* Requirements *
Report every line of the material below that contains the word "computer", copying each such line in full. Case counts when matching.

* Raw records *
=======
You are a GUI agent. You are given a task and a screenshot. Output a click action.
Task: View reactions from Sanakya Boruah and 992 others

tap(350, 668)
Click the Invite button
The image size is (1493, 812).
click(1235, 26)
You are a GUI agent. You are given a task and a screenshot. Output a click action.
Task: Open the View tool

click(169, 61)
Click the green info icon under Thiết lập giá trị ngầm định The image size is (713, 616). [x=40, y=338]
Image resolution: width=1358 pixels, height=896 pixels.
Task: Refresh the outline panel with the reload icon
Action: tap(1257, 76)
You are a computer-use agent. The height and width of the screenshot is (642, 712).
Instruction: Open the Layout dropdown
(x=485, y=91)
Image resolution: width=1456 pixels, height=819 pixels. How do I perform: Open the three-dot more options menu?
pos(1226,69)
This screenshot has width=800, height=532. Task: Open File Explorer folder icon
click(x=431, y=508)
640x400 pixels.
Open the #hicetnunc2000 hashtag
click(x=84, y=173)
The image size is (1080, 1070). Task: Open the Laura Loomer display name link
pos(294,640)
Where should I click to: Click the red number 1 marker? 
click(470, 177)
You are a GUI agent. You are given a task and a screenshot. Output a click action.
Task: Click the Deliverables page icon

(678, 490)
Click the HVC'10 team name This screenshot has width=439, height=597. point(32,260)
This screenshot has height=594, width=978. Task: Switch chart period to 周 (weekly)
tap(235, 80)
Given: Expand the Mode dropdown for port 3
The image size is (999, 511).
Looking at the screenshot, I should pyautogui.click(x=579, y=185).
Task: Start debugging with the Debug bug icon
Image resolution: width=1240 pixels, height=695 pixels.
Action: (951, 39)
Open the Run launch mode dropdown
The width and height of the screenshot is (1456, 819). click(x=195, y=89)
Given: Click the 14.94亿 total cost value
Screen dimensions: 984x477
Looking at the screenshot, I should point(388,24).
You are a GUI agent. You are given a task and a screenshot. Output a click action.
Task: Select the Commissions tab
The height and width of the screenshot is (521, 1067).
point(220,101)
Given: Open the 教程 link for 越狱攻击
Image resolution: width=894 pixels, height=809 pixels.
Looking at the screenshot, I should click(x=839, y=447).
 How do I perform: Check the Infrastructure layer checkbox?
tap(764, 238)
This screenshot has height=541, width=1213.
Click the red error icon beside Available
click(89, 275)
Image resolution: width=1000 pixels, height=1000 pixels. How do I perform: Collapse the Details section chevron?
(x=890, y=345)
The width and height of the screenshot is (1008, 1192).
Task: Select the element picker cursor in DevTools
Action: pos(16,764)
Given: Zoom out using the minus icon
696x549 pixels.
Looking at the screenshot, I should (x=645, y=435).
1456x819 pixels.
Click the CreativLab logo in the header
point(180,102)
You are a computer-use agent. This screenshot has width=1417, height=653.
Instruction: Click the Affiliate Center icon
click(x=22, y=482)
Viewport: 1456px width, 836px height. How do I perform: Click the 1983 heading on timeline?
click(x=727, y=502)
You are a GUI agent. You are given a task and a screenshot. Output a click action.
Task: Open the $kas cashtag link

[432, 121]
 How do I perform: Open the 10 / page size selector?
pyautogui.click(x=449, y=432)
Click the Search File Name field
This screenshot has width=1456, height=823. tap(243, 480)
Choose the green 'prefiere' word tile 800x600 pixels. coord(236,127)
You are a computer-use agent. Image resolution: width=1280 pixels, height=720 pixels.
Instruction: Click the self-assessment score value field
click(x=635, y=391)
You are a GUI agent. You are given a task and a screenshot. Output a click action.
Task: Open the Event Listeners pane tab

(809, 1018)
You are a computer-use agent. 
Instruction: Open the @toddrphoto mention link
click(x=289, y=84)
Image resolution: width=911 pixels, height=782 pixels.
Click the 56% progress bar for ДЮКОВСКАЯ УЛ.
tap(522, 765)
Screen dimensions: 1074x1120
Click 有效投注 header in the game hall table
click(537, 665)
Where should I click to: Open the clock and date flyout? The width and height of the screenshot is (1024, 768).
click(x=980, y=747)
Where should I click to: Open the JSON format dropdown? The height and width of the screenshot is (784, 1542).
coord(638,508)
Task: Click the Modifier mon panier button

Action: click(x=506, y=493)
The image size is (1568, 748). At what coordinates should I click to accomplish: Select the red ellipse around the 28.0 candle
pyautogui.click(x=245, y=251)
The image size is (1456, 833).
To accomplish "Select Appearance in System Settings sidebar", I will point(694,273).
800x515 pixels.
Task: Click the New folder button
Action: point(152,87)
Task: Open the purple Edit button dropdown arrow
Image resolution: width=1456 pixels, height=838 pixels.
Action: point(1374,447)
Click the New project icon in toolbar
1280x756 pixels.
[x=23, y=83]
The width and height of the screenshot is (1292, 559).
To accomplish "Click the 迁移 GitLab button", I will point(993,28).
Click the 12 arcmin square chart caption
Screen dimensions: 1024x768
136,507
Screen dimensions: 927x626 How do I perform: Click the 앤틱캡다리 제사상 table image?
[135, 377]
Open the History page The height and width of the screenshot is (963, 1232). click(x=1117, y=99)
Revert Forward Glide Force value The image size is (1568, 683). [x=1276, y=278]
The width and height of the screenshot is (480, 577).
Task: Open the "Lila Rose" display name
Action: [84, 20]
=======
* Worked answer *
You are a computer-use agent. The height and width of the screenshot is (642, 712).
You are a computer-use agent. This screenshot has width=1417, height=653.
You are a computer-use agent. Image resolution: width=1280 pixels, height=720 pixels.
You are a computer-use agent. 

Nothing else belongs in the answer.